The RadialGraph module provides functionality to both generate the staged graphs for parallel convolution [see theory section] and conventional edge graphs for more efficient training. It be accessed via mic keyword argument in the module (default value False). Major difference between the two is that staged graphs explicitly maps the ghost atoms, whereas the mic graph indexes the periodic images using a shifts vector.

Example below highlights the difference between the two approach

The major difference between the two graphs is now that staged graphs always uses non-periodic atoms, and contains one graph per convolution. Therefore it contains unique edge-pairs for each edge.
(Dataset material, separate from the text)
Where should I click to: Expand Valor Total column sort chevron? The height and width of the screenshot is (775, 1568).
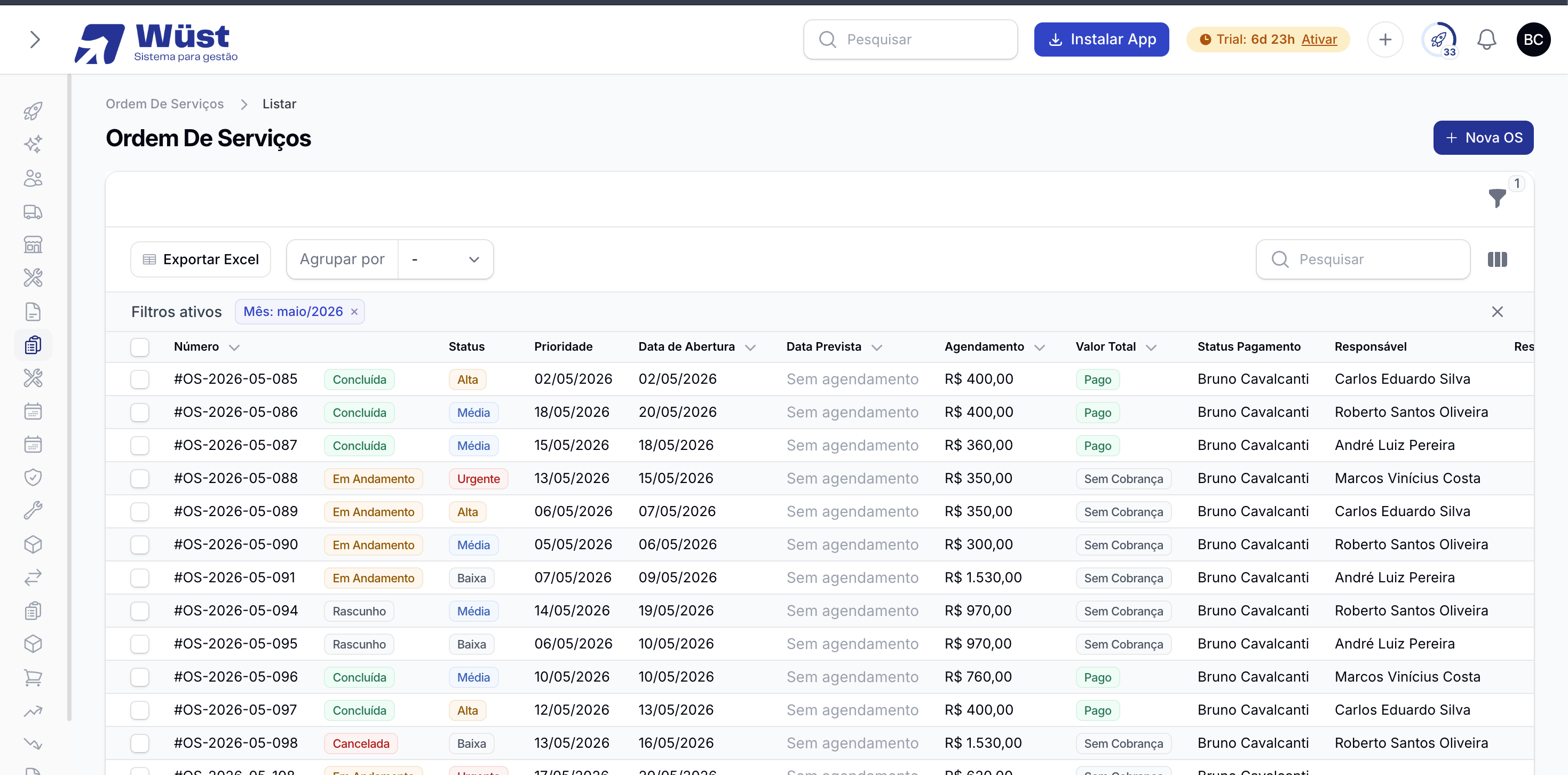coord(1151,347)
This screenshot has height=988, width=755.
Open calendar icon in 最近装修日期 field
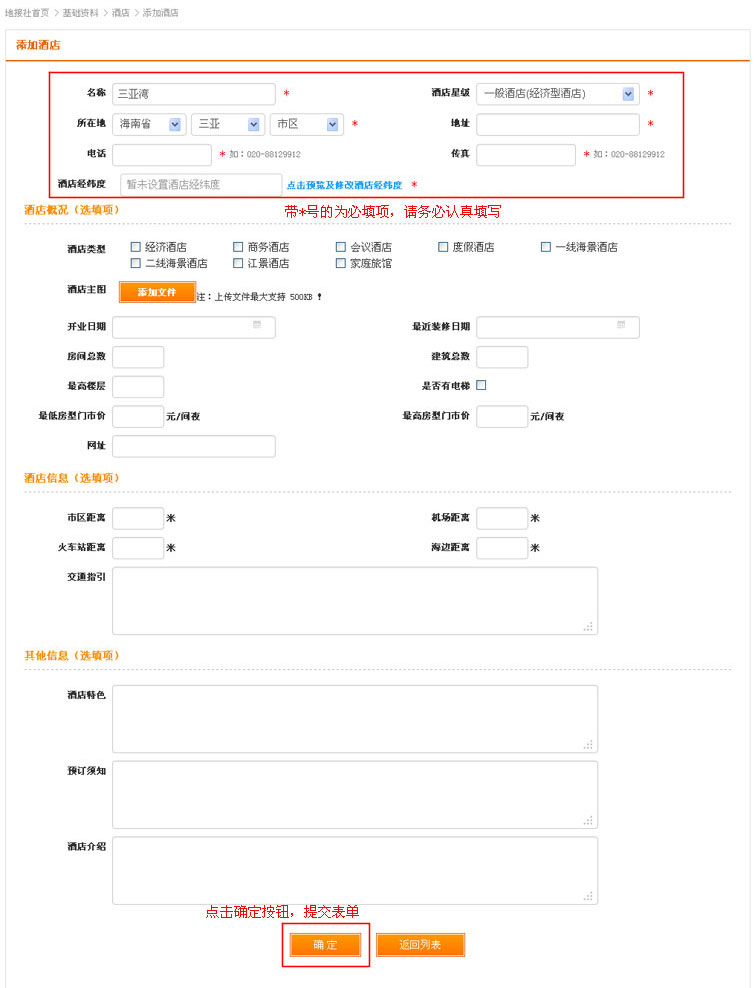[621, 325]
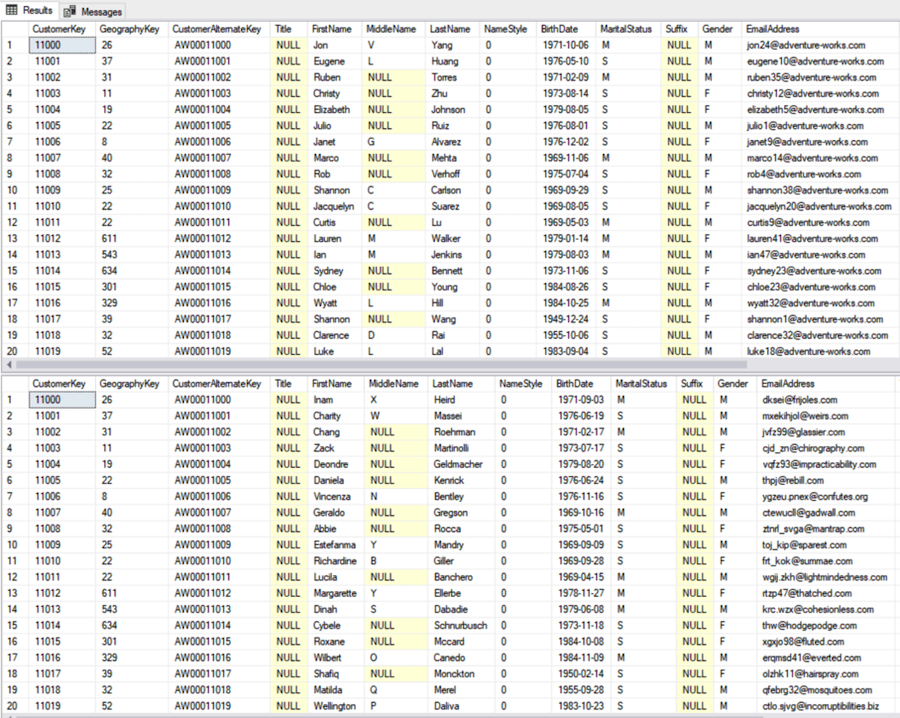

MIC graph only uses the original periodic atom image and hence contains one graph duplicate edges, but unique shift vectors.

tensor([[  0,   0,   0,   0,   1,   1,   1,   1,  77, 117, 125, 126, 134, 174],
    [  1,  77, 117, 125,   0, 126, 134, 174,   0,   0,   0,   1,   1,   1]])

tensor([[  0,   0,   0,   0,   1,   1,   1,   1,  76,  77,  77,  77,  77,  78,
          79,  86,  87, 116, 117, 117, 117, 117, 118, 119, 124, 125, 125, 125,
         125, 126, 126, 126, 126, 127, 132, 133, 134, 134, 134, 134, 135, 164,
         165, 172, 173, 174, 174, 174, 174, 175],
        [  1,  77, 117, 125,   0, 126, 134, 174,  77,   0,  76,  78,  86,  77,
         126,  77, 134, 117,   0, 116, 118, 164, 117, 126, 125,   0, 124, 132,
         172,   1,  79, 119, 127, 126, 125, 134,   1,  87, 133, 135, 134, 117,
         174, 125, 174,   1, 165, 173, 175, 174]])

tensor([[0., 0., 0.],
        [0., 0., 0.],
        [0., 0., 0.]], dtype=torch.float64)
print(mic_graph.edge_index0)
print(mic_graph.edge_index1)
print(mic_graph.shifts[0:3,:])
tensor([[0, 0, 0, 0, 1, 1, 1, 1, 1, 1, 1, 0, 0, 0],
        [1, 1, 1, 1, 0, 0, 0, 0, 0, 0, 0, 1, 1, 1]])


KeyError: 'edge_index1'


tensor([[ 0.0000,  0.0000,  0.0000],
        [ 0.0000, -2.7150, -2.7150],
        [-2.7150,  0.0000, -2.7150]], dtype=torch.float64)

However these differences are more cosmetic, and both graphs will yield equivalent results if used correctly:

pos_vectors_ghost = staged_graph.coords[staged_graph.edge_index0[1]] -
                        staged_graph.coords[staged_graph.edge_index0[0]]
pos_vectors_mic_incorrect = mic_graph.coords[mic_graph.edge_index0[1]] -
                        mic_graph.coords[mic_graph.edge_index0[0]]
print("Naive vectors:", torch.allclose(pos_vectors_ghost, pos_vectors_mic_incorrect)
print("Shift compensated vectors:", torch.allclose(pos_vectors_ghost,
                                            pos_vectors_mic_incorrect +
                                            mic_graph.shifts)) # add shift vectors to get correct result
Naive vectors: False
Shift compensated vectors: True

Tip

Rule of thumb is that MIC graphs are better at training for their efficiency, staged graphs are better at large scale simulations due to their parallelism and domain decomposition.